Blanch green beans 1 minute in boiling water. Add peas and cook until both beans and peas are crisp-tender, about 3 minutes. Transfer to bowl of ice water to cool. Drain. Cut beans on diagonal into 1-inch pieces. Set beans and peas aside.

Bring milk and broth to boil in large saucepan over high heat. Reduce heat to medium. Gradually whisk in polenta. Reduce heat to low. Cook until polenta is very thick, whisking almost constantly, about 10 minutes. Season with salt and pepper. Remove from heat; cover to keep warm.
Meanwhile, combine leeks and vermouth in medium saucepan. Boil over medium-high heat until reduced to 1/3 cup, 8 minutes. Remove from heat. Gradually whisk in butter, allowing each addition to melt before adding next. Add cream and whisk over very low heat to blend. Season with salt and pepper. Set aside.

Heat oil in large skillet over medium-high heat. Add mushrooms and sauté until almost tender, 5 minutes. Stir in shallots, 1 tablespoon parsley, and thyme. Sauté until mushrooms are very tender, about 5 minutes. Add beans and peas, tossing to coat.

Re-warm polenta and spoon into large shallow bowl. Top with green bean mixture and remaining 1 tablespoon parsley. Re-warm leeks over low heat, whisking constantly; spoon evenly over polenta.

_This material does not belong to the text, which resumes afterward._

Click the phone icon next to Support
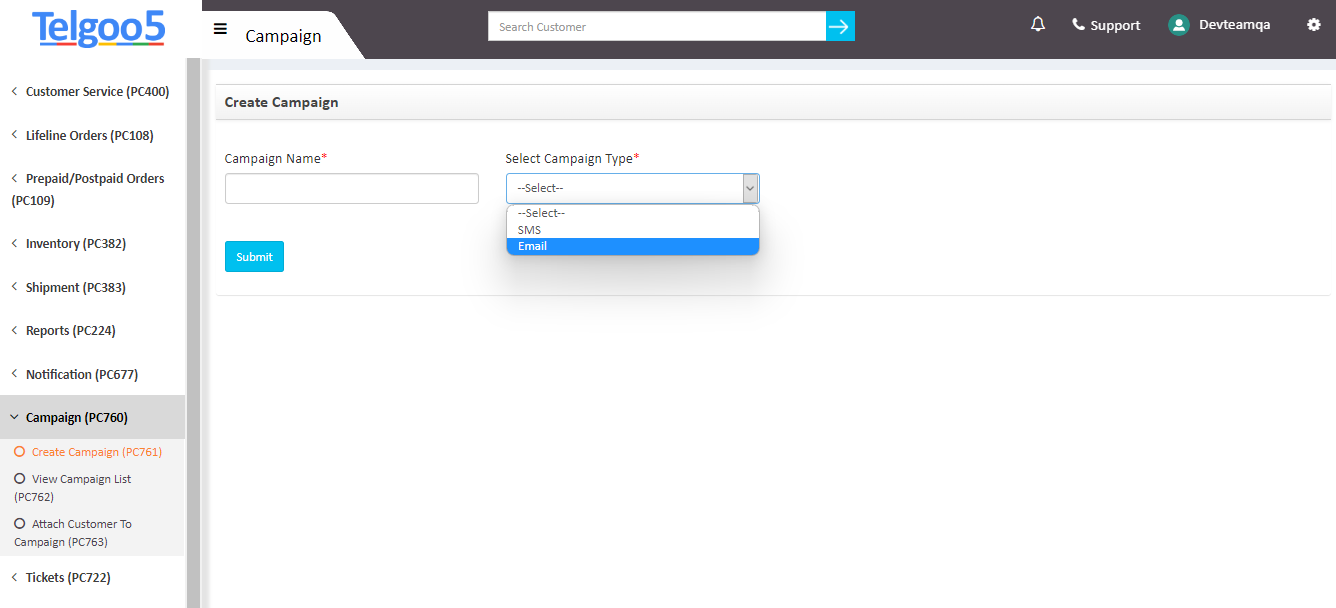 point(1074,23)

For more recipes, to go Page 2.

Green Bean Succotash

This shows how well green beans play with other vegetables.


8 ounces green beans, trimmed
2 tablespoons olive oil
1 cup frozen lima beans, thawed
1 cup fresh corn kernels (cut from 2 medium ears)
3/4 cup diced red bell pepper
2 tablespoons (1/4 stick) butter
1/2 teaspoon Old Bay seasoning

Blanch green beans until crisp-tender, about 4 minutes. Transfer to bowl of ice water to cool; drain.

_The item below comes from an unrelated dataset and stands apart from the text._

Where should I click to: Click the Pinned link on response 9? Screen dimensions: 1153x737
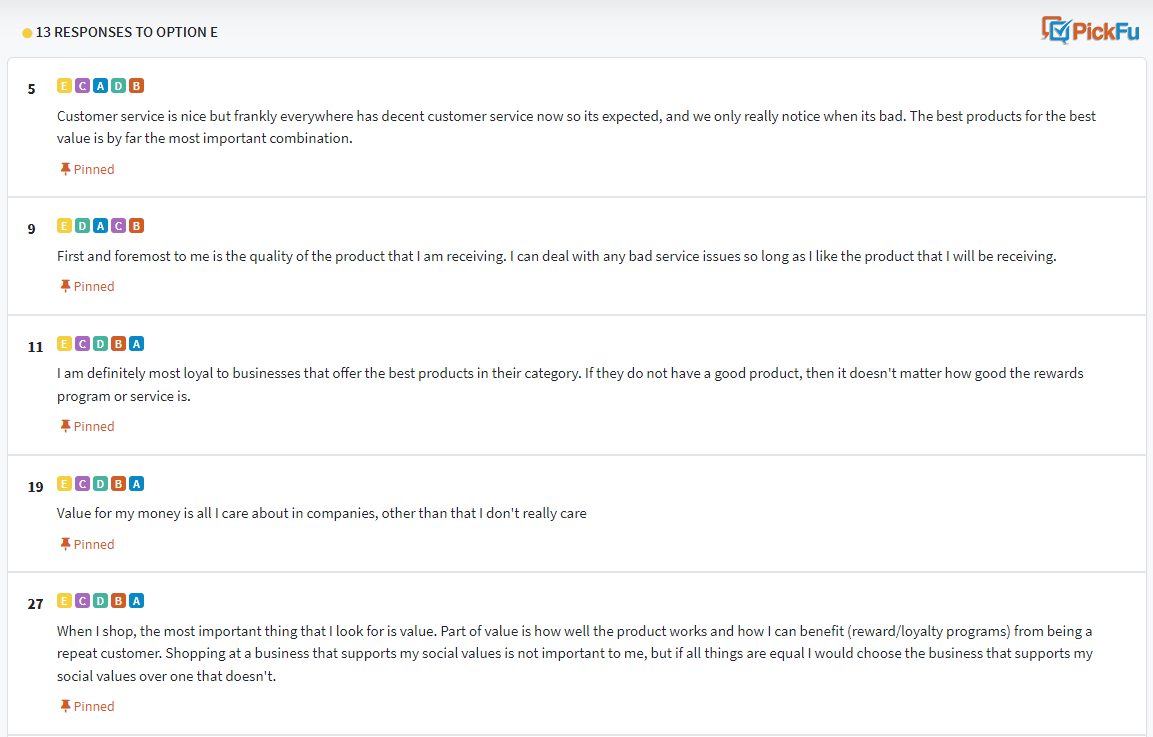point(94,286)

Heat oil in large skillet over medium-high heat. Add green beans and sauté 1 minute. Add lima beans, corn, and bell pepper. Sauté until vegetables are crisp-tender, about 4 minutes. Mix in butter and Old Bay; season to taste with salt and pepper.

Chicken with Haricots Vert and Lemon Butter

A simple lemon butter is a great topper for chicken and haricots verts. If you can't find haricots verts, look for slender green beans.

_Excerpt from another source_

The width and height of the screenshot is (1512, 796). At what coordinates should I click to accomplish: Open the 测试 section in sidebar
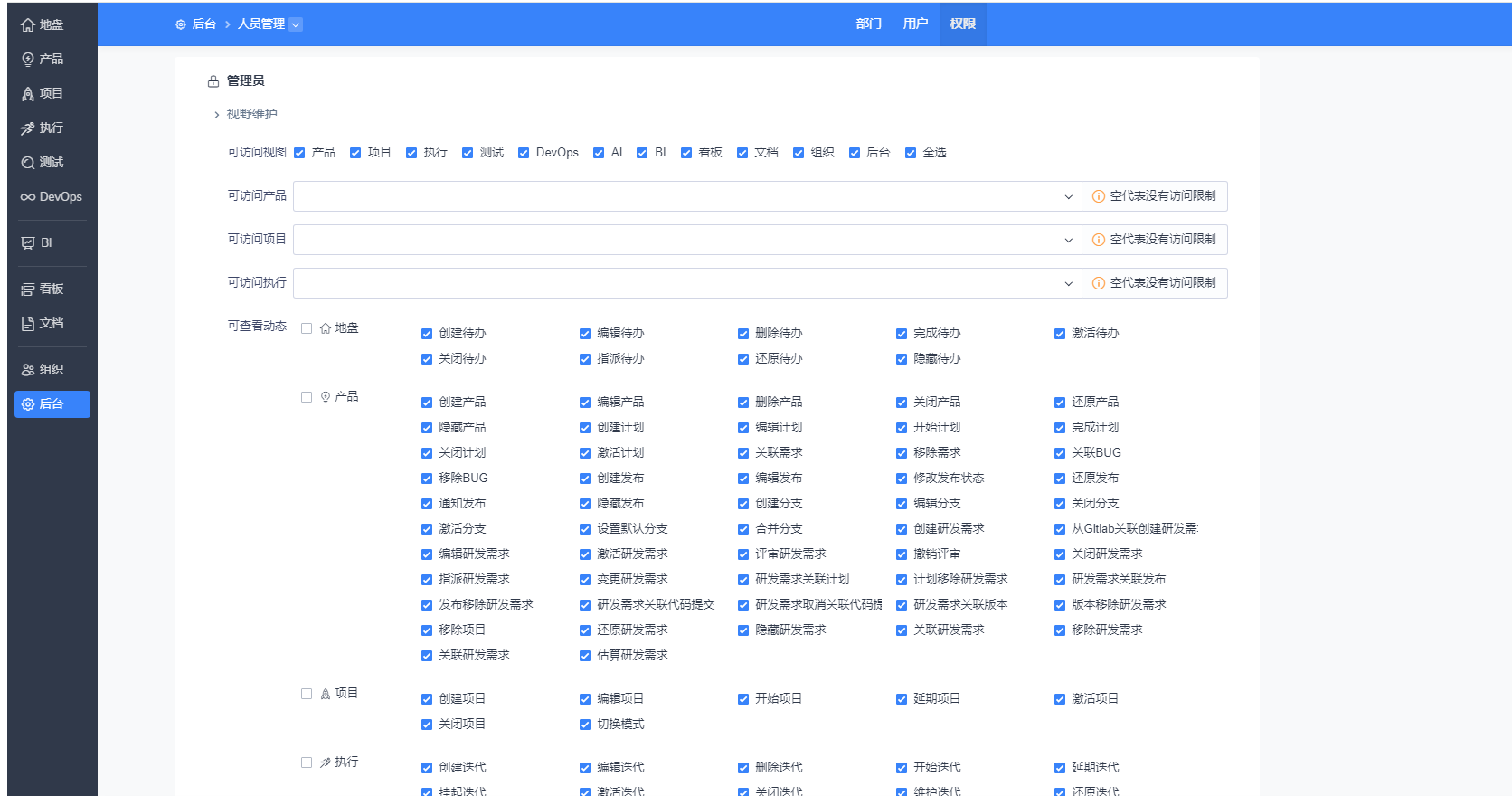coord(43,163)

4 boneless chicken breast halves (with or without skin)
All purpose flour
2 tablespoons olive oil
8 shallots, peeled, halved
2 tablespoons (1/4 stick) butter
1/4 cup fresh lemon juice
1 1/2 teaspoons finely grated lemon peel
1 pound haricots verts, trimmed
2 tablespoons minced fresh chives

Sprinkle chicken with salt and pepper; lightly dust with flour to coat. Heat oil in large skillet over medium heat. Add chicken and shallots; sauté until chicken is golden and just cooked through, about 5 minutes per side. Transfer chicken to plate.

Melt butter in skillet with shallots over medium heat. Add lemon juice and lemon peel, then haricots verts; toss. Cover and cook until beans are crisp-tender and shallots are cooked through, about 3 minutes. Return chicken and any juices to skillet; sprinkle with chives. Simmer until sauce thickens enough to coat, about 2 minutes. Season to taste with salt and pepper. Transfer chicken and vegetables to platter and serve.

Green Bean Salad with Radishes and Prosciutto

This recipe calls for aged Sherry (instead of vinegar), which gives the dressing an added kick.


1 1/2 pounds green beans, trimmed
8 radishes, sliced paper-thin
1 3-ounce package thinly sliced prosciutto, cut crosswise into thin strips
3 tablespoons aged Sherry
1 tablespoon Dijon mustard
1 tablespoon minced fresh chives
1/4 cup olive oil
1 2- to 3-ounce wedge ricotta salata (salted dry ricotta cheese)

Cook beans in large pot of boiling salted water until crisp-tender, 4 to 5 minutes. Drain well; cool. Toss beans, radishes, and prosciutto in large bowl. Whisk Sherry, mustard, and chives in small bowl. Gradually whisk in oil. Season dressing to taste with salt and pepper. Toss salad with enough dressing to coat. Using vegetable peeler, shave ricotta salata in thin strips over salad.